> [Document segment]:
I was more open to making such changes to the PEP only a couple of days ago, but I’ve realized

it’s harder to combine these than I initially considered
changing the PEP too much makes it harder to know what we’re discussing

An object specification will return.

We have a three important ideas to express here regarding local filesystem dependencies: path (str), editable (bool), and only_deps (bool). If I understand the cases correctly, pip install --only-deps is only important for local dependencies and in particular for ., so making it a key here matters.
Other data may also fit in this method, like references to other dependency groups, which could allow us to avoid an extended string syntax beyond PEP 508.

I’m currently thinking that we will have string and object representations, that strings will be strictly PEP 508, and that objects will be local dependencies or dependency group specifiers. I’m not aware of cases which this fails to cover, based on PDM and Poetry features, but it’s important to note that the detailed user stories for this PEP still need to be written.

> [Collected data]:
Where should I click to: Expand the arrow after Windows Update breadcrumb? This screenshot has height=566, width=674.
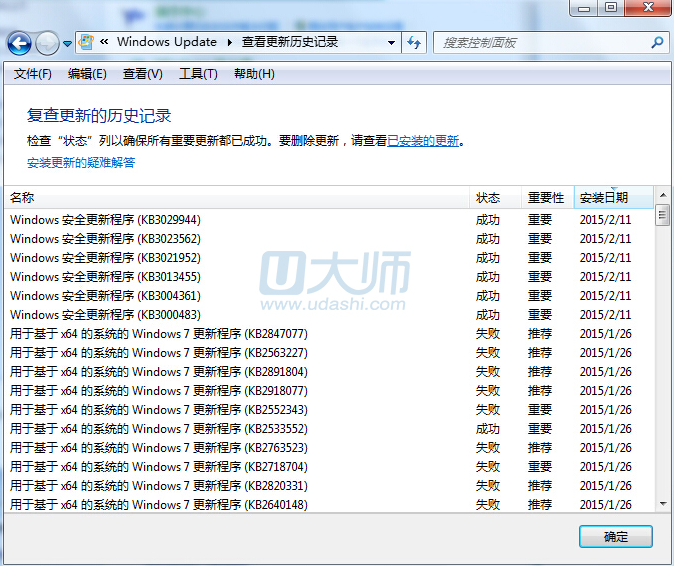point(229,42)
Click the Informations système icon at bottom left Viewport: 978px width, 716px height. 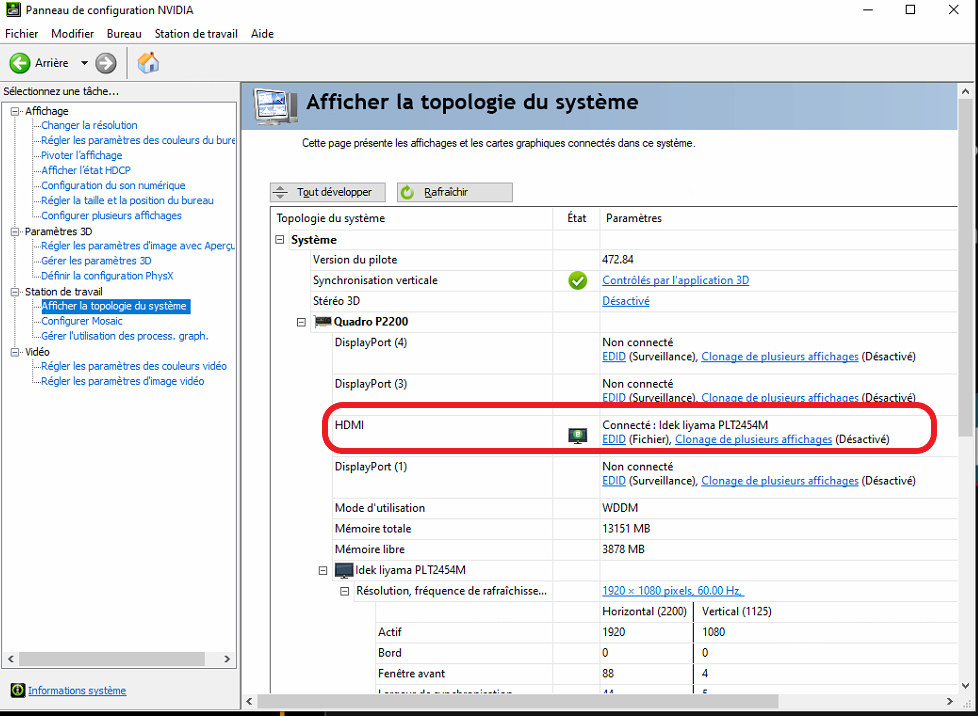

> [What you should do]: Reproduce the PEP discussion post above verbatim, from "We have a three" up to and including "to be written.".

> [Task result]:
We have a three important ideas to express here regarding local filesystem dependencies: path (str), editable (bool), and only_deps (bool). If I understand the cases correctly, pip install --only-deps is only important for local dependencies and in particular for ., so making it a key here matters.
Other data may also fit in this method, like references to other dependency groups, which could allow us to avoid an extended string syntax beyond PEP 508.

I’m currently thinking that we will have string and object representations, that strings will be strictly PEP 508, and that objects will be local dependencies or dependency group specifiers. I’m not aware of cases which this fails to cover, based on PDM and Poetry features, but it’s important to note that the detailed user stories for this PEP still need to be written.